Penso que ambos devem estar a precisar, não sei é a prioridade, os P-3 foram logo modernizados quando foram comprados, à uns 10 anos por isso a nível tecnológico ainda devem estar bons, mas os motores e outros materiais podem estar a sofrer fadiga e precisar de substituição/modernização devido às muitas missões que fazem por cima do mar, os Falcon a nível tecnológico ainda devem estar de origem como quando foram comprados, não devem ter uma vida tão desgastante como os P-3, mas com os anos que tem isso já se deve notar igualmente, além disso tem o problema dos sistemas desactualizados que não lhe permitem voar no "céu europeu".

Será que os Falcon serão algum dia modernizados ou vai acontecer como com os C-130? Adiar, adiar, até um dia dizerem que não vale a pena pois a aeronave já está muito velha.

Pelo que sei a FAP mantém a intenção de até meados da próxima década modernizar os P-3 com motores mais potentes, hélices de 8 pás NP2000, modernização do radar ELTA e possivelmente novas asas, o que é o passo mais oneroso.

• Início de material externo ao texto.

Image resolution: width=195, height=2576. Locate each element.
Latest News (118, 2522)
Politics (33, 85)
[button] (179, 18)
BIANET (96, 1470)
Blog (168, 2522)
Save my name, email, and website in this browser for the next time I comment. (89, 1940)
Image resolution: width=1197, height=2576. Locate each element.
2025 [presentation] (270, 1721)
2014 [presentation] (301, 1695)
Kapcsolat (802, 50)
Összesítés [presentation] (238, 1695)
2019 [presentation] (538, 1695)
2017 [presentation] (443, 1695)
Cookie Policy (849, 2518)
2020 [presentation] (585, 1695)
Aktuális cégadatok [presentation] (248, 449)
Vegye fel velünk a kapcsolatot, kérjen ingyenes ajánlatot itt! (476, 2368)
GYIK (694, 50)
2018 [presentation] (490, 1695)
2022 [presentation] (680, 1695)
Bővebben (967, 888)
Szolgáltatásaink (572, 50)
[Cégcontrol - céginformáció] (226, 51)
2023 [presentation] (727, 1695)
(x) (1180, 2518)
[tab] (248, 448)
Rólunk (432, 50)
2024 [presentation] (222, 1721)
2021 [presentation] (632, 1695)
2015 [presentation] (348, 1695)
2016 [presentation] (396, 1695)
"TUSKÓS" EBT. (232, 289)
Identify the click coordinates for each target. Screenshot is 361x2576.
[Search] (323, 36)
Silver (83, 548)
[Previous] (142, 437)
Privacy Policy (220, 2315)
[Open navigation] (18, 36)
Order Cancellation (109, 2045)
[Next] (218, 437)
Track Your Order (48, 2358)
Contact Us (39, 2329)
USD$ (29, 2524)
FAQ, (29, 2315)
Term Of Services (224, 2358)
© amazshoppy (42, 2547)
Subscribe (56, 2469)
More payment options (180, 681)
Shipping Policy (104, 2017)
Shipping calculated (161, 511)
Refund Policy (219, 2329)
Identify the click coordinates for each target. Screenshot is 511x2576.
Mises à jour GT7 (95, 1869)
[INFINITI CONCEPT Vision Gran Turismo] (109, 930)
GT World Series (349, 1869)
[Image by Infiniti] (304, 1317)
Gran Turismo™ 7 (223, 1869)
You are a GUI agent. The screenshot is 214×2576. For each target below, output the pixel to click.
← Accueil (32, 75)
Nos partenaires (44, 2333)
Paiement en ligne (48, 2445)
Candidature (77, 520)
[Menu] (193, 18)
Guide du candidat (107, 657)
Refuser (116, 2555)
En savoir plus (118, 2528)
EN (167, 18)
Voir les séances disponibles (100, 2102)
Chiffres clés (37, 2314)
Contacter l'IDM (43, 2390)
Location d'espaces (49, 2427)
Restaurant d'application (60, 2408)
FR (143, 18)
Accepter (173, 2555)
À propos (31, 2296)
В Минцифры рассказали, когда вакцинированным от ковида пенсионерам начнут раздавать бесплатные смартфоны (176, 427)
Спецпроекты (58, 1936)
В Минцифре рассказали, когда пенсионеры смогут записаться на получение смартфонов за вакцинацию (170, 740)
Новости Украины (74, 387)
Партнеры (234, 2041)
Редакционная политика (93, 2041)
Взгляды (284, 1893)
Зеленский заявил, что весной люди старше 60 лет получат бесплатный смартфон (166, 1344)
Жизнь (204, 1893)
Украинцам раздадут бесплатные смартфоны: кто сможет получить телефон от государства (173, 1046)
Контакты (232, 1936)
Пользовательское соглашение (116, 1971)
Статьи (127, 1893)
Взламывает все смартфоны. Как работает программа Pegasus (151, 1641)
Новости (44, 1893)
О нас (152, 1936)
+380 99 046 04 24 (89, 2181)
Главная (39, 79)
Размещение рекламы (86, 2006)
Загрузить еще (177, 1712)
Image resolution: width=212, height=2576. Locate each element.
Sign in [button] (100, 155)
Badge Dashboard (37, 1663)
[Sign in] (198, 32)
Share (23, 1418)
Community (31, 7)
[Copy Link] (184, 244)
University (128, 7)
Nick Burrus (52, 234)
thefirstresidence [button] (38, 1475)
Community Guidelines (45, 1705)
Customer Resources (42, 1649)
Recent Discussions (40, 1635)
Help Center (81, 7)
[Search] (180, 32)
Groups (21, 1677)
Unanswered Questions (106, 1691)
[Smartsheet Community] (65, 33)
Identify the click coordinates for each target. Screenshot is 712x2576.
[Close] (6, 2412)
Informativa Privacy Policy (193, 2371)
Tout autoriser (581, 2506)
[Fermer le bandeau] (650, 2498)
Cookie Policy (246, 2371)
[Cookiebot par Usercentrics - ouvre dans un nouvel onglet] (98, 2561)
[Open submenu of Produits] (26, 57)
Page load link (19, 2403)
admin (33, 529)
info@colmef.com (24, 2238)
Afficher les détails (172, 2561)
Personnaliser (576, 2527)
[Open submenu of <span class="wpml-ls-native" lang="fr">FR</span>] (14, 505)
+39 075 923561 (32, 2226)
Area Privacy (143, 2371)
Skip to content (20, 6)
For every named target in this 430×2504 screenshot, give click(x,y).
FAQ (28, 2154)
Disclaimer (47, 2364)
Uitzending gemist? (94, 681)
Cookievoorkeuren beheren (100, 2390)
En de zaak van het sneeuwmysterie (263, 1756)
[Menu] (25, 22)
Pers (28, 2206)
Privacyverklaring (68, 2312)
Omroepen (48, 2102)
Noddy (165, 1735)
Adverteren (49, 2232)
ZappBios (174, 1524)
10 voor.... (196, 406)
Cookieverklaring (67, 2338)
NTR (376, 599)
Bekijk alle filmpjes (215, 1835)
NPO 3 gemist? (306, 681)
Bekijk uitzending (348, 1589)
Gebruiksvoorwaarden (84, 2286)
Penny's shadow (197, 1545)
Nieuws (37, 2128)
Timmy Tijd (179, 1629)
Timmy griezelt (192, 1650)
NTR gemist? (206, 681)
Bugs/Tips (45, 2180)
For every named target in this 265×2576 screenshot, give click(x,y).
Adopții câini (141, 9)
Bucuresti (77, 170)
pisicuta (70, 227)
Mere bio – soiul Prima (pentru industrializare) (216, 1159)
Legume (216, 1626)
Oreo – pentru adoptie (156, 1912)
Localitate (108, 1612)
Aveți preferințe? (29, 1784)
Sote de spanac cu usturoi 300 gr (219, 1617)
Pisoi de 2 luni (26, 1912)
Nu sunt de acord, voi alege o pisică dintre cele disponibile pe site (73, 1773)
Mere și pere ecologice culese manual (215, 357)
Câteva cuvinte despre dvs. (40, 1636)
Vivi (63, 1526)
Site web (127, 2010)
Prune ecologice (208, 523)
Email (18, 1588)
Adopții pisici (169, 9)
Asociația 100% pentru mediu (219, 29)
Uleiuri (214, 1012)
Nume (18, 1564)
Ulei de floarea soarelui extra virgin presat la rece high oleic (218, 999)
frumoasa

Ora tal também esteve previsto no final da década de 1990, início de 2000 para a frota C-130 e não veio a acontecer. Por isso, e quanto aos Orion, tudo dependerá do que a ditadura do Ministério das Finanças permitir, e muito provavelmente o que acontecerá será a adjudicação de verbas para a sustentação e manutenção da frota até 2030 tal como acontecerá com os Hércules.

Os Falcon 50 serão quase de certeza modernizados, ou actualizados que é um termo que combina melhor com cativações, pois são fundamentais para a evacuação médica e transporte VIP, uma vez que a história do(s) Embraer parece não ter vingado.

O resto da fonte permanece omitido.